→ WHAT YOU WILL DO:
Copy, without a single change, each line from the one that holds "The image size is (911, 313)." to the bottom of the entries below, and drop any pictures.

→ SOURCE DATA:
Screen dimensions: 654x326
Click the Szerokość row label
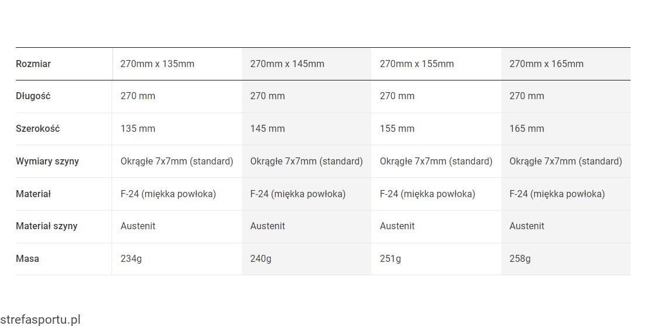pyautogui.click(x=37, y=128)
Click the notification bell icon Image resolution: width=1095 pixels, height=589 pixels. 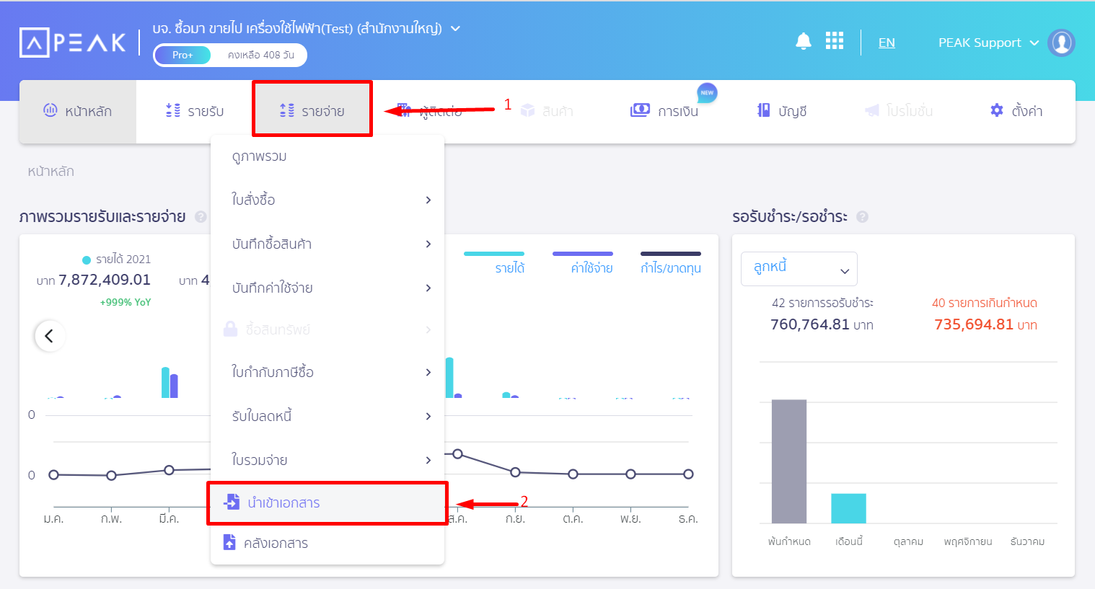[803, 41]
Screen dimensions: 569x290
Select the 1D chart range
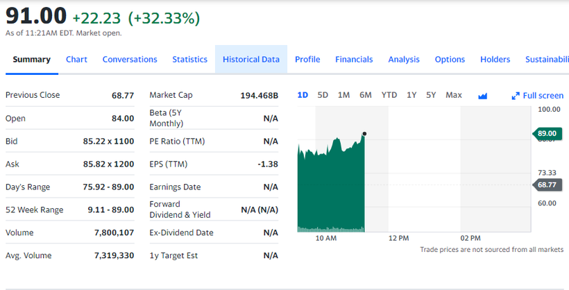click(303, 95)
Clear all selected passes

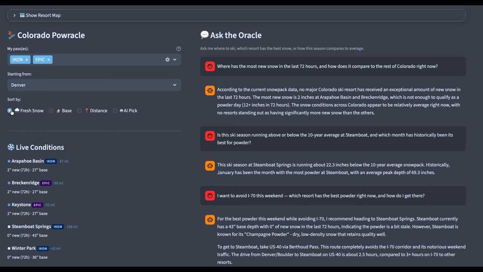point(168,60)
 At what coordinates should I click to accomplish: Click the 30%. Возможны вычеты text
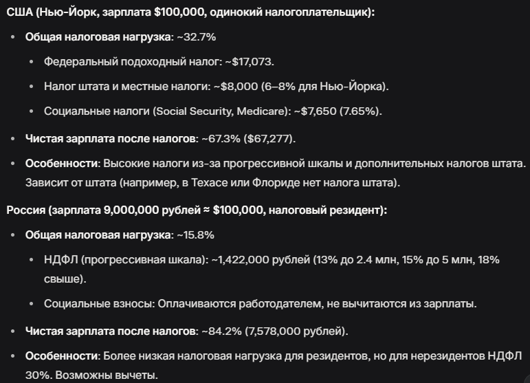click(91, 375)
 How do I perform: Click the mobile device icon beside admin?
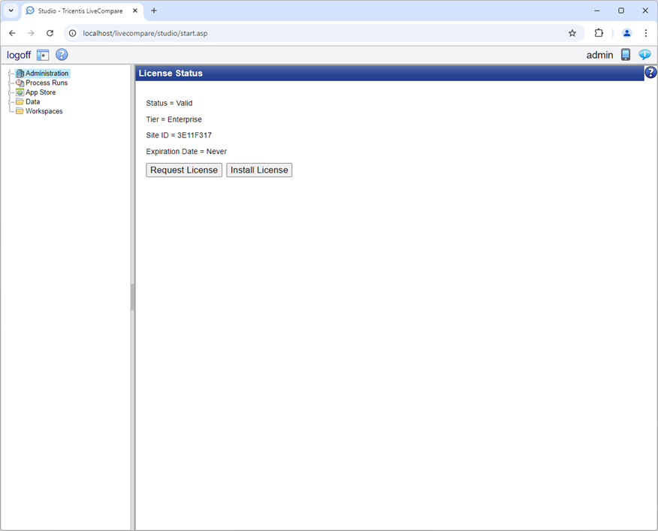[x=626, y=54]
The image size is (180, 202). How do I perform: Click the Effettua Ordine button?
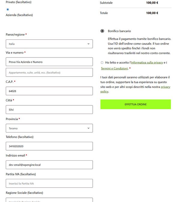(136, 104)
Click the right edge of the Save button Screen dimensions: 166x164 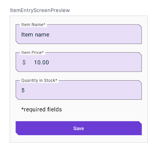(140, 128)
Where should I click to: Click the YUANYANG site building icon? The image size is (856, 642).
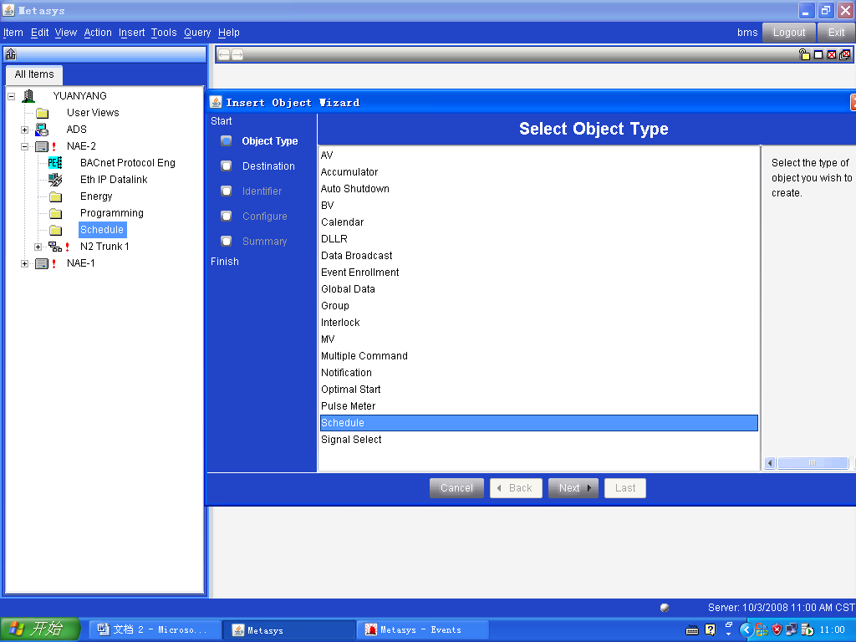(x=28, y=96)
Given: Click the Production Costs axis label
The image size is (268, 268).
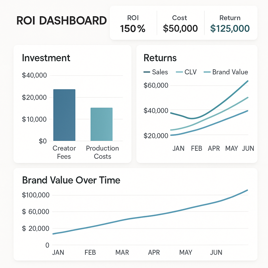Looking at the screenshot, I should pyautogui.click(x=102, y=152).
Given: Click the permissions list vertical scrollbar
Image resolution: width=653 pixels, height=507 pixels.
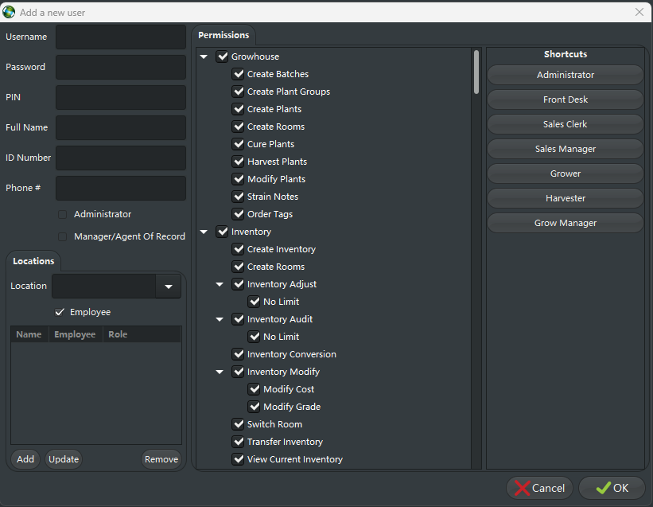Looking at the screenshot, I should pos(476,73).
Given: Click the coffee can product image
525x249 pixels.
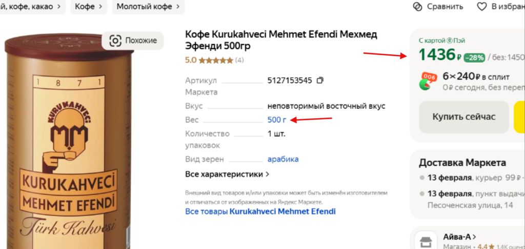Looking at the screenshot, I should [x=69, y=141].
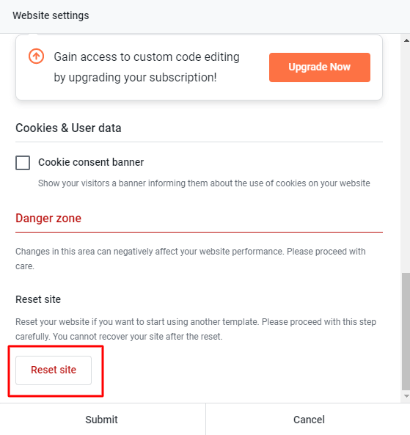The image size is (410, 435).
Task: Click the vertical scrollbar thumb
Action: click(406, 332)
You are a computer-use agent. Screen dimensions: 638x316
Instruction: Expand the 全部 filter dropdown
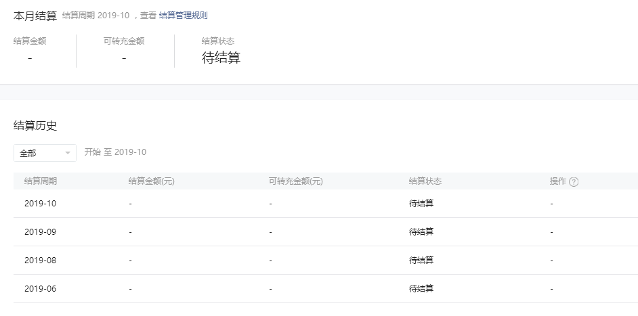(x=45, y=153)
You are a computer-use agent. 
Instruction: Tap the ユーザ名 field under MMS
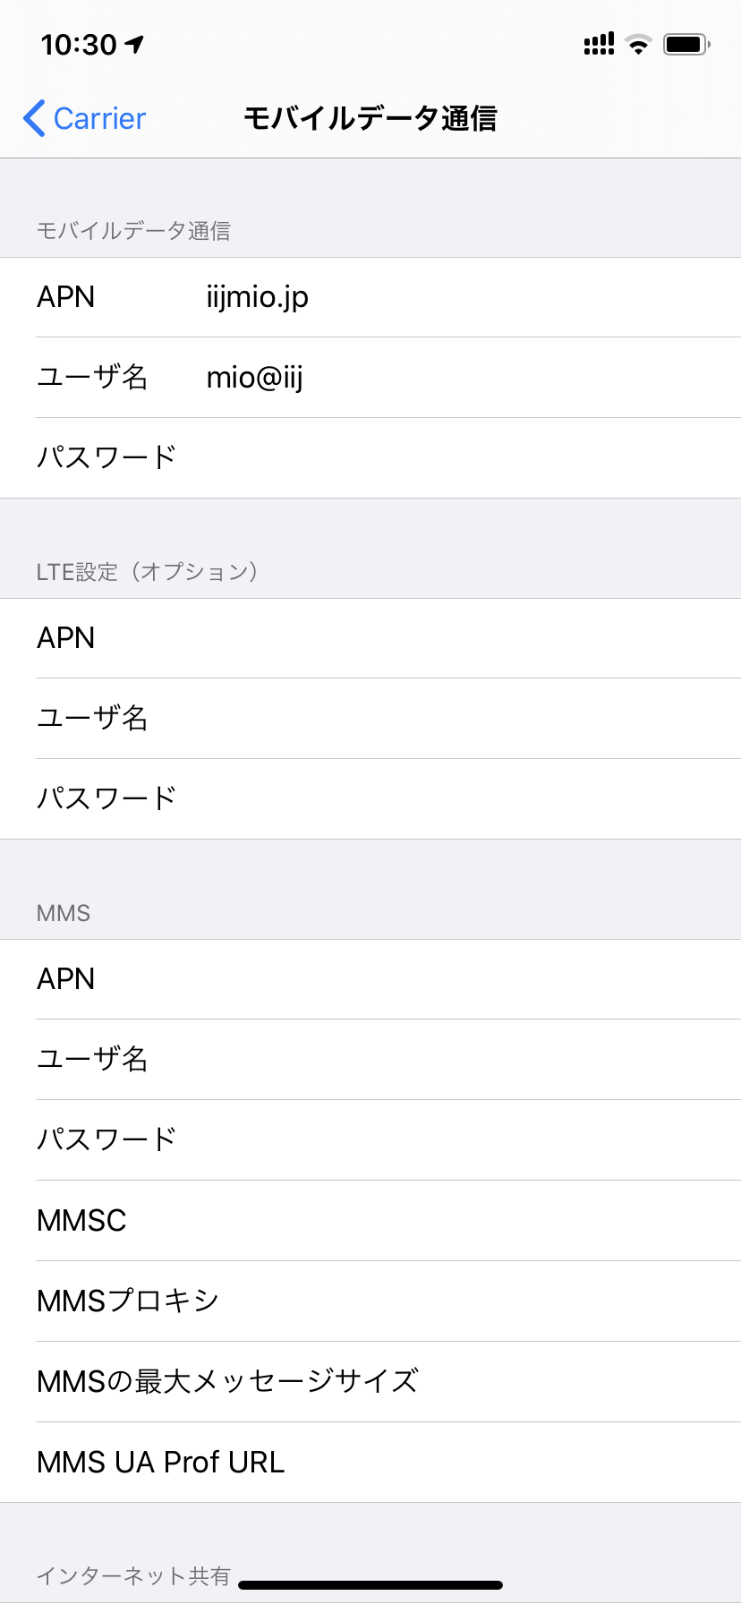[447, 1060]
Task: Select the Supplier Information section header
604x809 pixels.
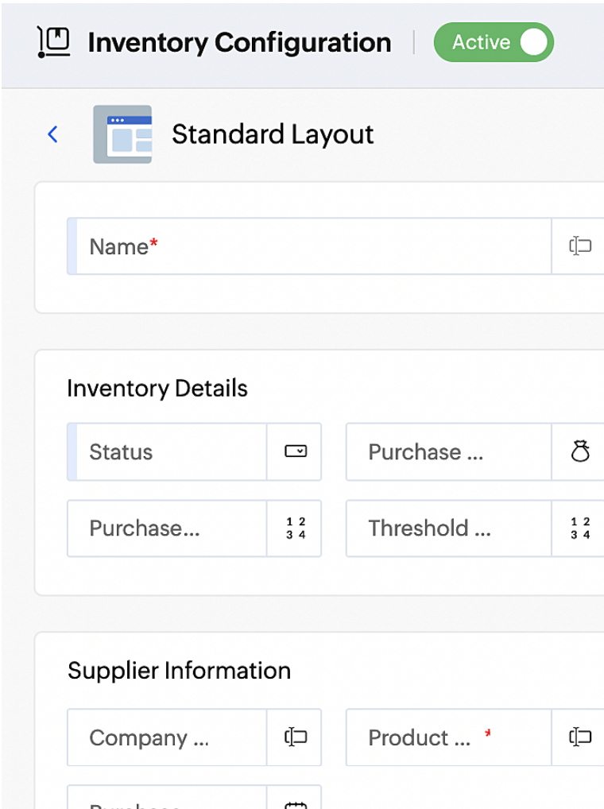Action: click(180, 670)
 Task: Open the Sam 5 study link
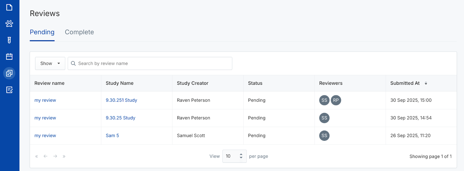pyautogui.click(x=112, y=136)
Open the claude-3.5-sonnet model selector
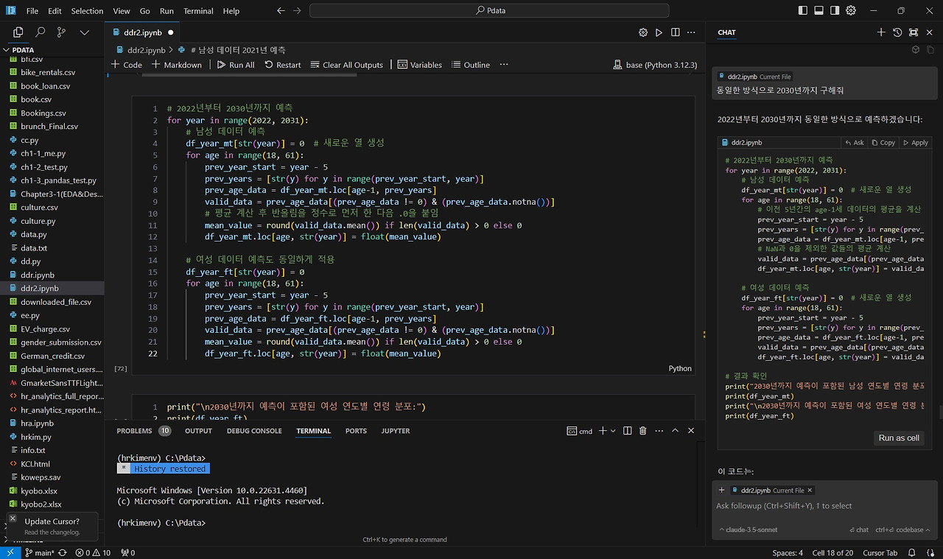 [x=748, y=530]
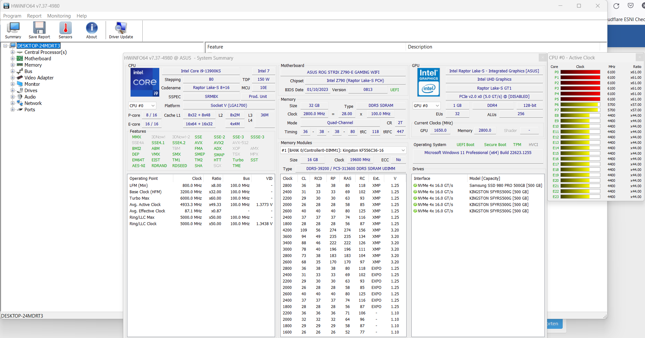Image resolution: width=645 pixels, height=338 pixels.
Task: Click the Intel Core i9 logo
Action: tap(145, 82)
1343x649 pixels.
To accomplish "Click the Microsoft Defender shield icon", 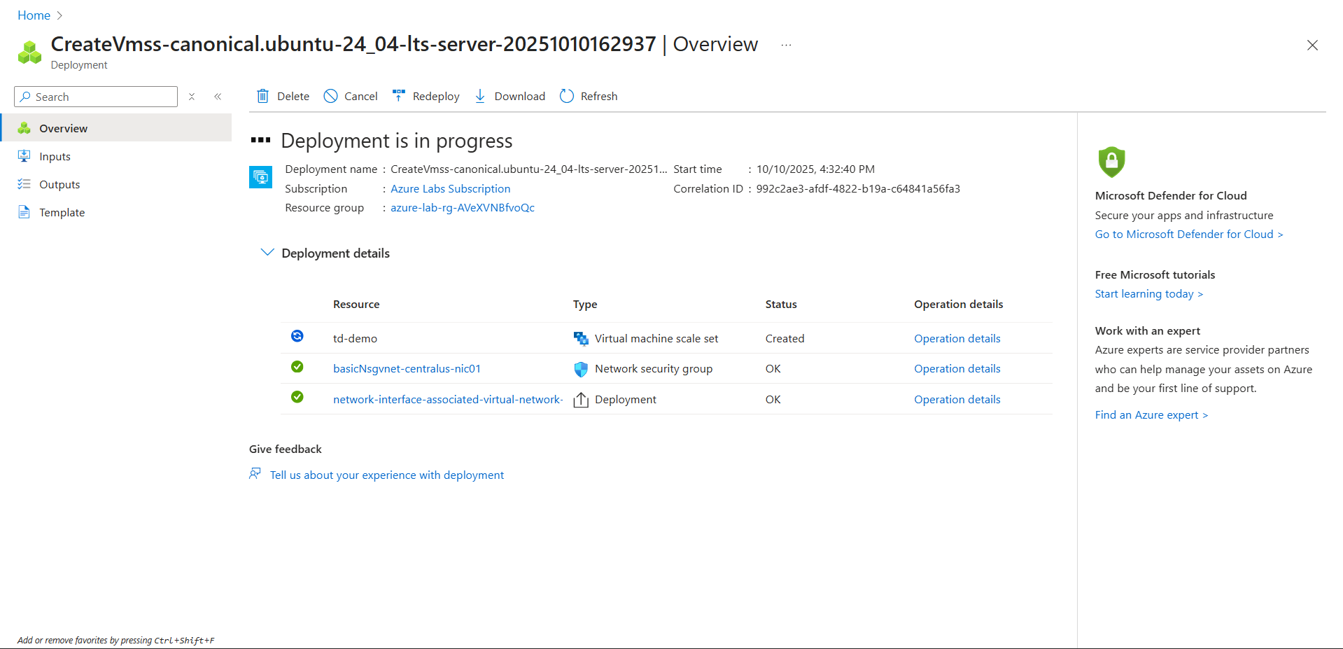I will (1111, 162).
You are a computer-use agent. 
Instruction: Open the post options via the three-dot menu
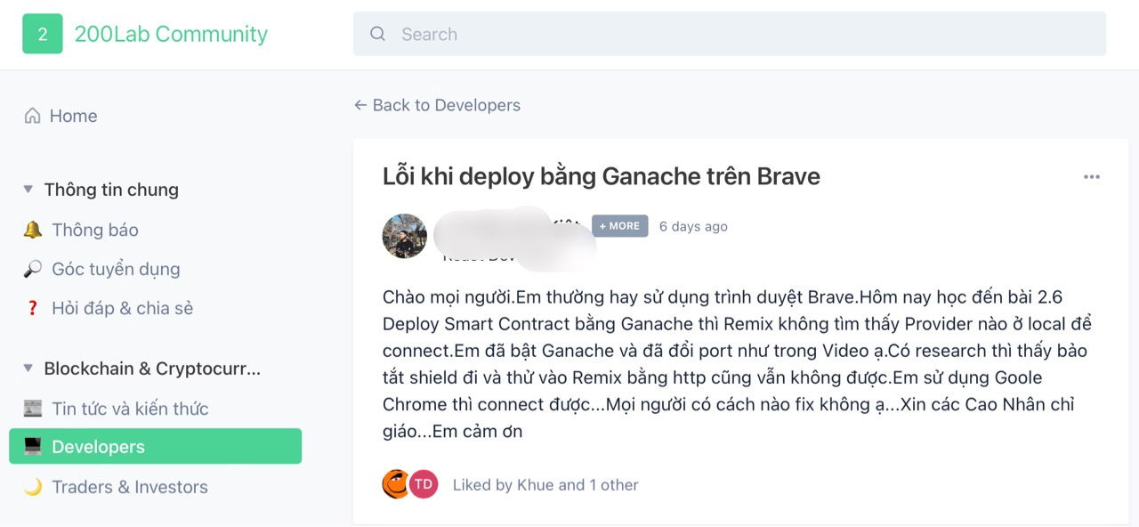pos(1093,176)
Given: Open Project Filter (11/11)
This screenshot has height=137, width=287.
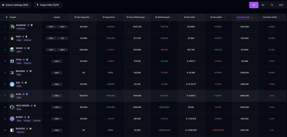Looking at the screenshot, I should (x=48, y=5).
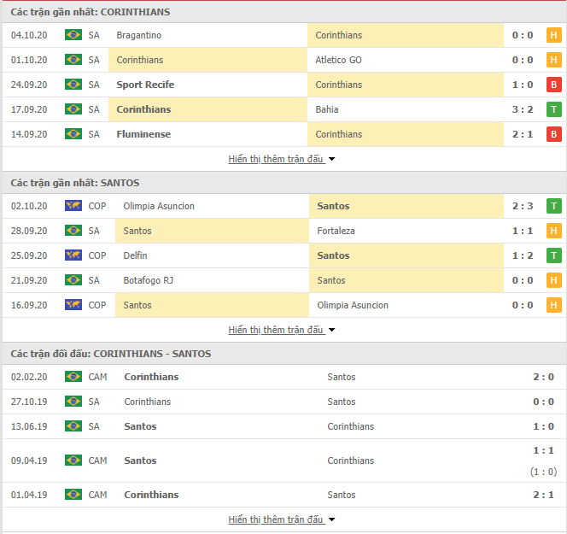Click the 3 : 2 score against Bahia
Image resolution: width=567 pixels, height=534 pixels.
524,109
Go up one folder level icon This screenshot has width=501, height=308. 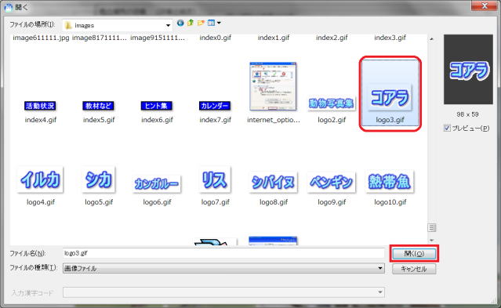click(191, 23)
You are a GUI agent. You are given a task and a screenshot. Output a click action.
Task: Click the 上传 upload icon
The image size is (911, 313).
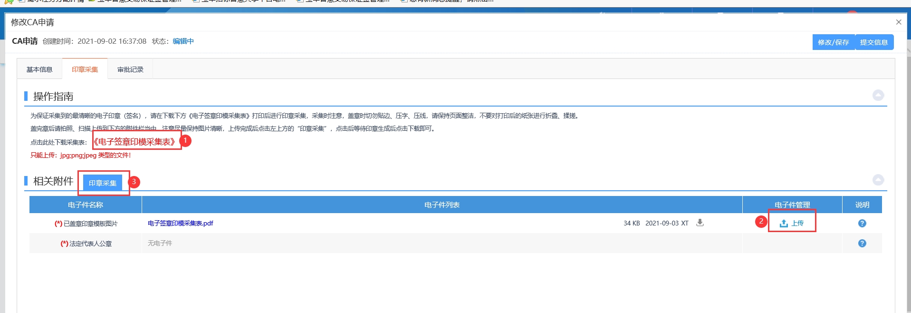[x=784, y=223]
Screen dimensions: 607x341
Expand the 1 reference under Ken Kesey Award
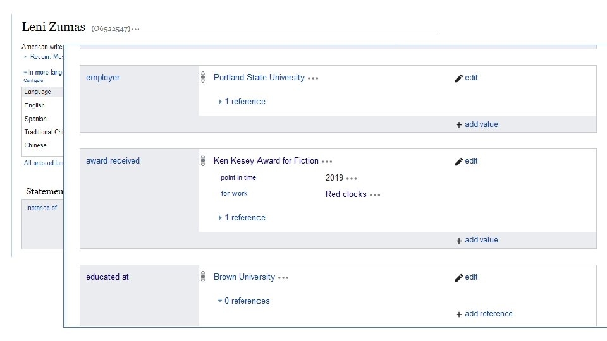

→ EXERCISE OUTPUT:
The image size is (911, 313).
[x=784, y=223]
Screen dimensions: 607x341
Expand the 1 reference under Ken Kesey Award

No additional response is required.